Document text |
Although this study employed the YOC algorithm, which applies a regionally optimized selection between the OC3 and Tassan-like algorithms, the accurate estimation of Chl-a concentrations may still be limited in optically complex Case-2 waters. Nevertheless, the phase-lag analysis, consistent with our hypothesis, revealed that nutrient-rich, low-salinity water from the YZR predominantly followed a cyclonic trajectory south of I-ORS before dispersing northeastward. This pattern was consistent with particle-tracking simulations, which demonstrated that YZRD-advected waters followed a quasi-cyclonic geostrophic current structure. Furthermore, the modeling study offered valuable insights into the potential transport pathways of YZRD15, showing general agreement with our conceptual trajectories and indicating that the northeastward advection of YZRD during summer is primarily driven by prevailing southerly winds. However, it should be noted that the OSCAR surface currents used in this study represent 5-day mean velocity fields averaged over the upper 30 m. During summer, when stratification strengthens, this depth-averaged representation may not fully capture near-surface (0–10 m) dynamics, potentially leading to underestimation of surface advection strength and trajectory accuracy. To address this limitation, future studies incorporating high-resolution numerical modeling and direct in-situ current measurements are required. Nevertheless, our findings provide critical insight into the spatial and temporal dynamics of riverine influence on satellite-observed Chl-a variability in complex coastal environments. Similar river discharge effects on marine ecosystems are likely in other coastal regions worldwide. Continued research integrating high-resolution oceanographic observations and modeling will be essential to further elucidate these interactions and their implications for biogeochemical cycles in river-influenced marginal seas.

Data and methods

Data set. a. Chrorophyll-a data. We used MODIS-Aqua level-2 (L2) swath data with a 1 km resolution (version 2022, https://oceancolor.gsfc.nasa.gov/) to produce Chl-a concentration data and optical water types from 2003 to 2022.

b. Salinity data. We collected NASA’s SMAP SSS products using the Combined Active-Passive (CAP) algorithm V4.3, developed by the Jet Propulsion Laboratory (JPL) (http://podaac.jpl.nasa.gov/smap/)34. Time series of sea surface salinity data were used to explore the relationship between river discharge and salinity changes at I-ORS.

c. River discharge data. Time series data on YZRD rates at Datong Station from January 2003 to December 2022 were obtained from the Changjiang Water Resources Commission, China (www.cjh.com.cn)35,36.

Dataset extract |
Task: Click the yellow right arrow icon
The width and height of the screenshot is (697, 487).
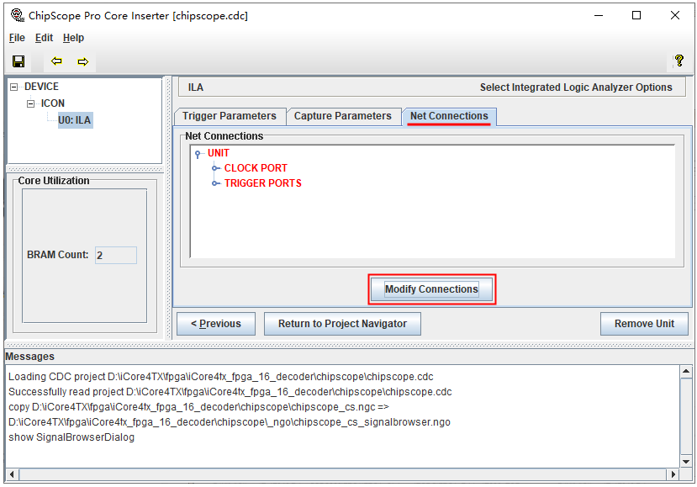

Exercise |
Answer these from the text on river discharge and chlorophyll-a:
(a) Over what time span and depth are the OSCAR surface current velocities averaged?
(b) What resolution does the MODIS-Aqua swath data have?
(c) At which station were the river discharge rates recorded?

Final answer |
(a) 5-day means over the upper 30 m
(b) 1 km
(c) Datong Station